From memory of previous posts I think its better to have a custom map then run the Autotune to fine tune the custom map for the riding conditions on the day. I'm sure Arthur did a write up on this?
I've got a few different maps sent from different guys off here, when comparing each with the ones available off the Dynojet. All for the same set-up, eg K&N, Yoshimura R77, 2009, but all are so different. The fuelling maps have not only different figures, but vary so much, one could have a line of minus figures and another map on the same line plus figure by a big gap. So there's no way anyone can say this map is for this set-up and be correct. A proper Dyno session is the only way to get a good map for your bike. Then get them to do the AFR graph which the Autotune follows. The Autotune AFR graphs that you get on the Dynojet maps all have the same 13.1afr target which wouldn't be the same for idle, cruise or full throttle runs. So must be done at the time of the Dyno mapping to find the perfect AFR for all areas and corrected.
Not always mate, the dyno tech can see what fuel ratio suits your engine at each rev level and tune for that without goin too far an causing damage but the autotune would need to have the exact same fuel ratio's the tech found was best for your engine in order to keep the same sort of power output. Dynojet add a broad range of fuel ratios to its base maps which the AT attempt to adjust fuelling to meet but there is a very high chance they will vary from what the tech has decided runs your engine best! (not all engines give same power output at the same fuel ratios as another!) The figures inserted by dynojet are a compromise and attempts to be a best of both worlds trying to give good power delivery and good fuel economy while at cruising throttle ranges!
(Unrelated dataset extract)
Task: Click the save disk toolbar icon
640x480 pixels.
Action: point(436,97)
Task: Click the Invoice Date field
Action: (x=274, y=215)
So just adding an AT to your bike even with a really good base map setup from a dyno run may be sent completely out of whack as the AT tunes away from the tech specified fuel ratios to the more sedated dynojet figures! Also most dyno operators will not spend the extra time to add all his fuel ratios into your new custom map only his static trim values, so in most circumstances the AT will do nothing when it's connected to the bike as it has no table of fuel ratios to try and adjust the fuelling too.